### Given task
Please retype everything from the line containing "Save this search" down to the line containing "Viewport: 1568px width, 458px height.", keeping each line as it appears in the records.

### Input material
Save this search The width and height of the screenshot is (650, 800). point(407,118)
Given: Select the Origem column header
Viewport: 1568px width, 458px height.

---

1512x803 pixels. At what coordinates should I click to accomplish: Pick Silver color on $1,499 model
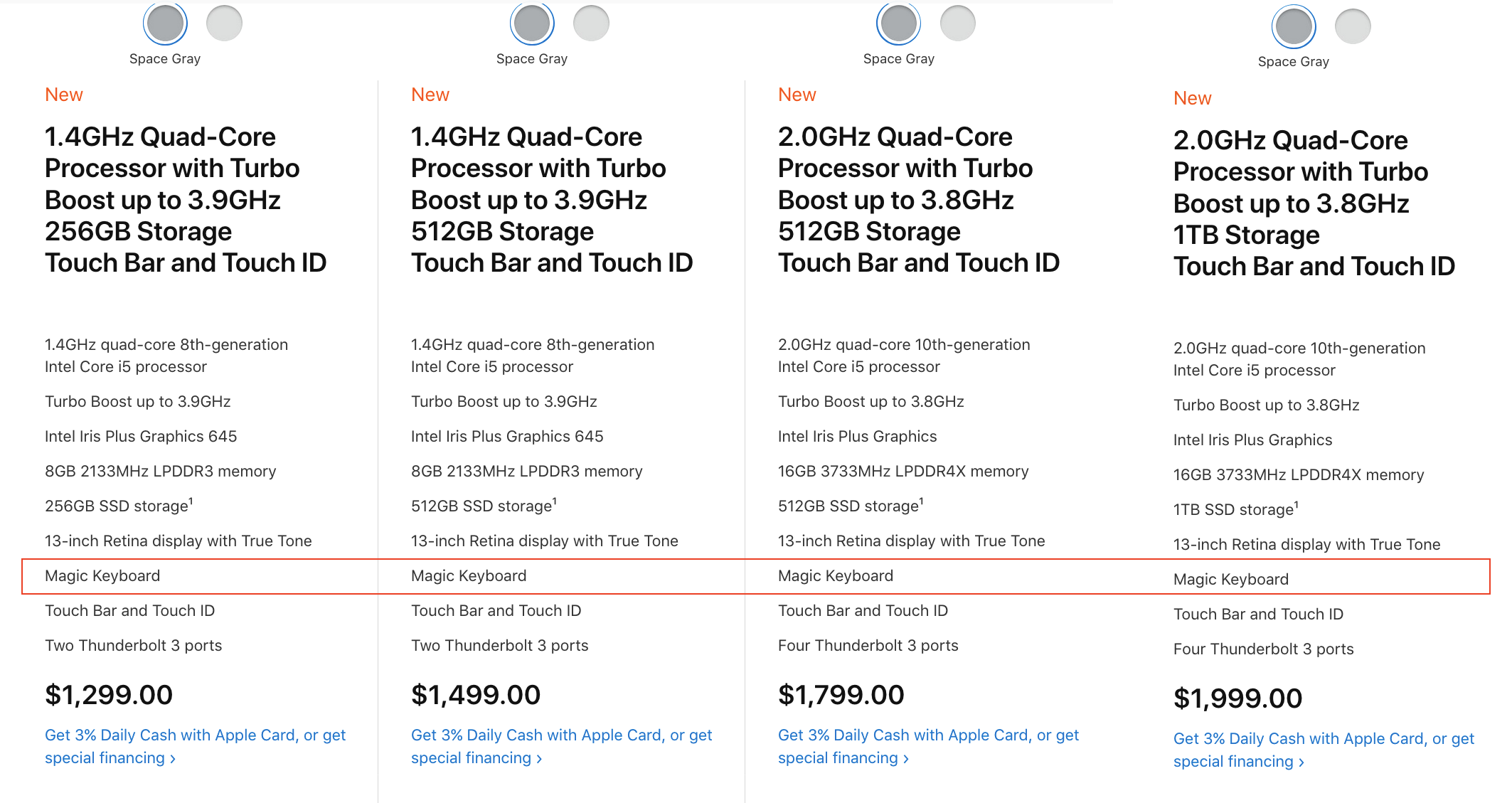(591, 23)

### Answer for the task
Save this search The width and height of the screenshot is (650, 800). point(407,118)
Given: Select the Origem column header
Viewport: 1568px width, 458px height.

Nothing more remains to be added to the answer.